Paul, though, was in a contemplative mood. He looked at Josie with his ice-priest eyes.

“What?” she said.

He said he didn’t want to talk about it.

“What?” Josie asked again.

Finally he beckoned her closer, promising a secret. Josie leaned over the table and a plate tilted, knocking against the wood.

“Where do the stray dogs go at night?” he whispered, his breath hot in her ear. Josie didn’t know where Paul was going with this so said, “I don’t know.” Immediately she knew this was the wrong answer. His face crumbled and his eyes, so pale and cold, told her he wouldn’t sleep for weeks.

She’d forgotten Paul’s thing with strays. Back at home, he’d heard about stray cats — there was some demented socialite in their town who had made the homeless cats’ plight her calling, and the ads were all over the buses and in the local newspaper, offering shelter and the HIGHEST QUALITY MEDICAL CARE! for these strays — and Paul made Josie put milk out every night for any wandering felines who happened to be passing by their home. Josie had also made up a story about how they often dropped by their house on their way home — there was an Underground Railroad for the strays, she’d explained, and they were one of the participating homes. The fiction lasted weeks, and it was Josie’s fault. She’d made up the Railroad, so had to make up the milk-being-available, and had to empty the milk at night, watch Paul check it in the morning, discuss it with him over breakfast, and so how had she forgotten his concern for these wayward animals?

Later, after she’d paid for dinner — eighty-four dollars, everyone involved going to hell — and while Ana ate an ice-cream sandwich on a bench on the boardwalk, Josie clarified some things for Paul while entertaining herself a bit, too. The stray dogs, she said, all live together in a clubhouse. And this clubhouse was built by Alaskan park rangers because the stray dogs, being pack animals, prefer to live together. They’re fed there, she said, three meals a day, by the rangers — omelets for breakfast, sausage for lunch, steak for dinner.

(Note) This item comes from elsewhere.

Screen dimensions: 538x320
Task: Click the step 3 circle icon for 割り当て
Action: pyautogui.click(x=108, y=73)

Paul smiled shyly. Someone who did not know Paul would assume he knew this was all made up, that his smile acknowledged the absurdity in all this — the silliness of his concern for the strays and the madness of his mother’s explanation — but this was not the meaning of Paul’s smile. No. Paul smiled because something that was wrong in the world had been righted. Paul’s smile confirmed the true north of the moral world: How could he doubt the preeminence of order and justice? His smile confirmed rightness. His smile laughed at his temporary doubt in this rightness.

Ana was finished with her ice-cream sandwich, and handed the wrapper to Josie on her way to inspect, a few feet down the pier, what seemed to be a bloody fish head. They were near the cleaning station, where the fishermen weighed and gutted their day’s catch. The boardwalk was pink with watery blood and a last fisherman was finishing his day. Ana stood below him and looked up, then down at the head of the fish, its silver skin stained with bright plasma. She picked it up. She picked the head up.

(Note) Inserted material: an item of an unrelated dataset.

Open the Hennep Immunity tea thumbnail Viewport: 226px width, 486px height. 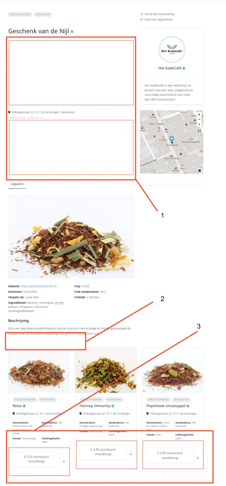106,370

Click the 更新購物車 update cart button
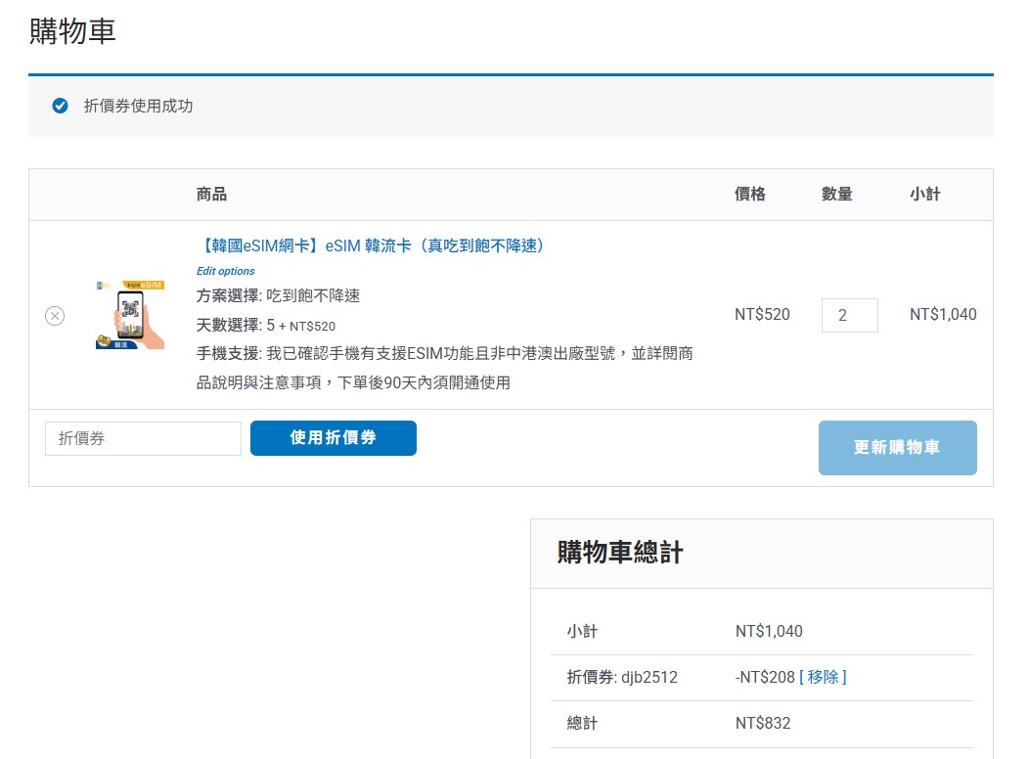(x=897, y=447)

“This yours?” she asked him.

Before he could answer, she’d dropped the head, and, in an incredible feat of dexterity and fine-motor skills, kicked the head, on the fly, into the dark water below. She laughed, and the fisherman laughed, and Josie wondered just how this child was hers. “What’s my name?” Ana asked the frothing water where the head had disappeared. Josie had not taught her this expression, and Paul certainly didn’t know it. But Ana had said this before, and had also said “You want this? You want this?” And “What’d you expect?” These confrontational phrases she insisted on yelling to rocks, trees, birds. She often spoke disrespectfully to inanimate objects, and often walked around practicing gestures, facial expressions, like a clown preparing backstage.